- [Dataset]
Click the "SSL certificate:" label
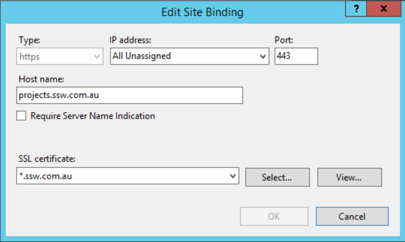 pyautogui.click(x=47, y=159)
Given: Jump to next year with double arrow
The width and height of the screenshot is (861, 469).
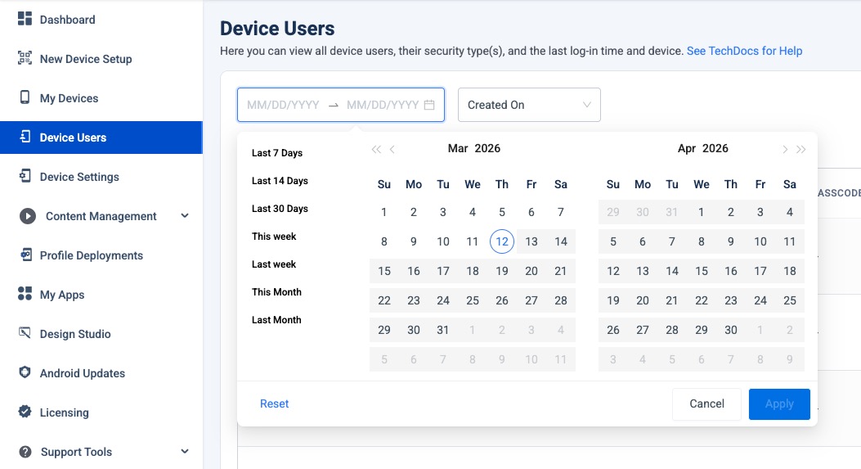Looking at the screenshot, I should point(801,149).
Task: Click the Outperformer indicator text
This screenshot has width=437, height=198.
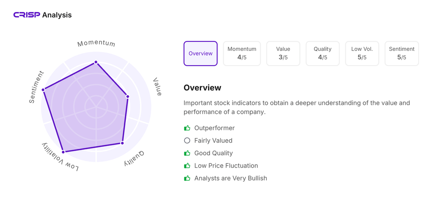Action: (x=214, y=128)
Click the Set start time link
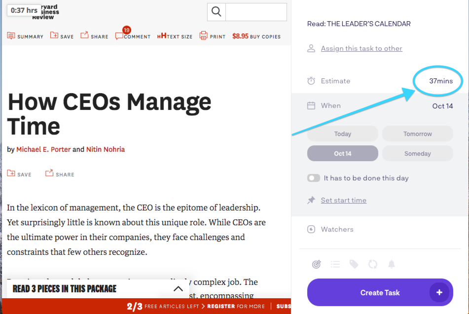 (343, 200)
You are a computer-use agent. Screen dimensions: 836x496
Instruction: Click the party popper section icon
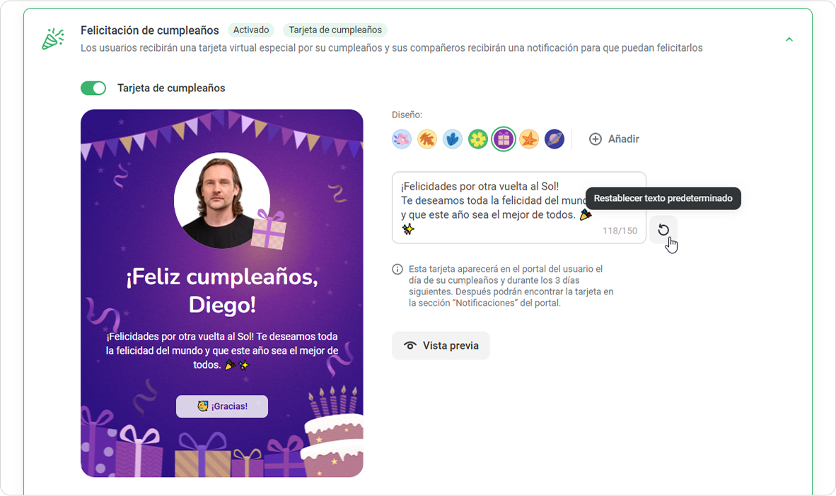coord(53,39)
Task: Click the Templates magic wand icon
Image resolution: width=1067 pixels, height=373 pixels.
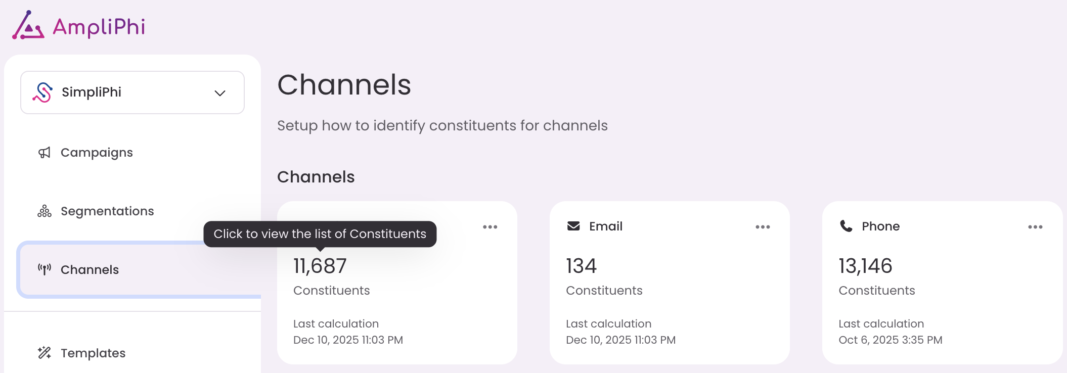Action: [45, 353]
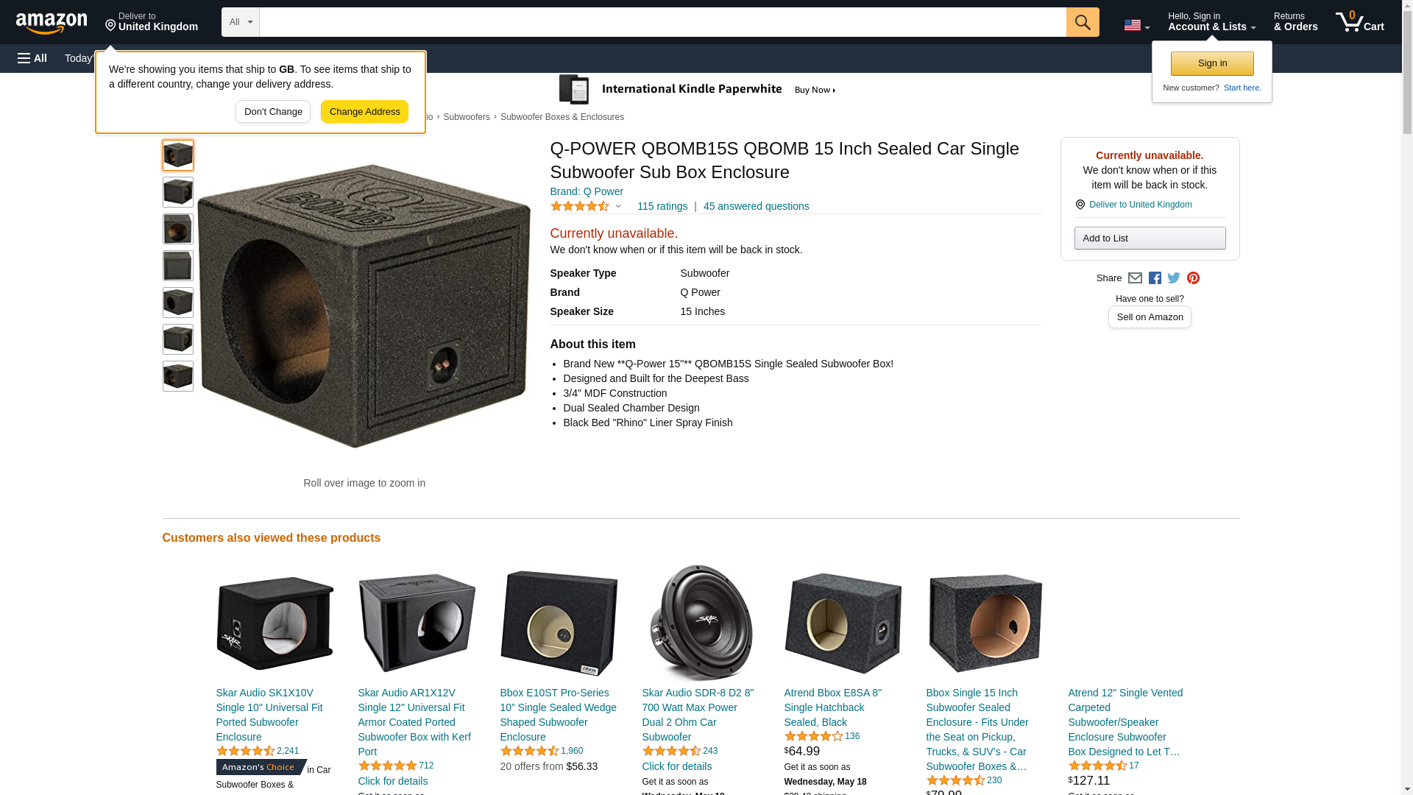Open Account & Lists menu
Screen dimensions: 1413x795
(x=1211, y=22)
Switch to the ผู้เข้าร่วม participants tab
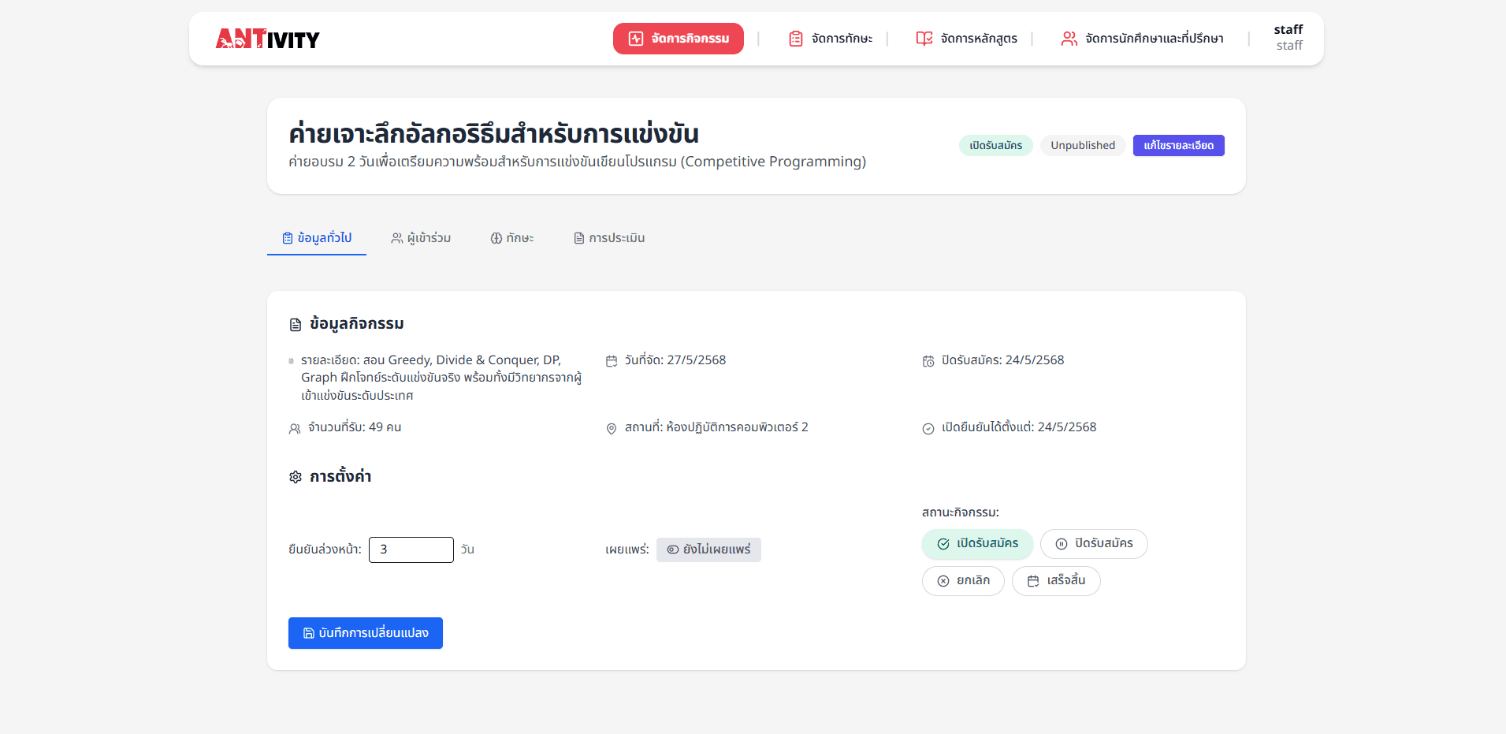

- [Work request] The output should consist of the records above, reproduced exactly, without pictures.

- [Problem solution]
Click the "SSL certificate:" label
 pyautogui.click(x=47, y=159)
Given: Jump to next year with double arrow
The width and height of the screenshot is (861, 469).
Looking at the screenshot, I should point(801,149).
Task: Click the Outperformer indicator text
This screenshot has width=437, height=198.
Action: (x=214, y=128)
Click the Set start time link
 (343, 200)
You are a computer-use agent. Screen dimensions: 836x496
Instruction: Click the party popper section icon
coord(53,39)
Task: Click the Templates magic wand icon
Image resolution: width=1067 pixels, height=373 pixels.
Action: [45, 353]
Open Account & Lists menu
Screen dimensions: 1413x795
(x=1211, y=22)
Switch to the ผู้เข้าร่วม participants tab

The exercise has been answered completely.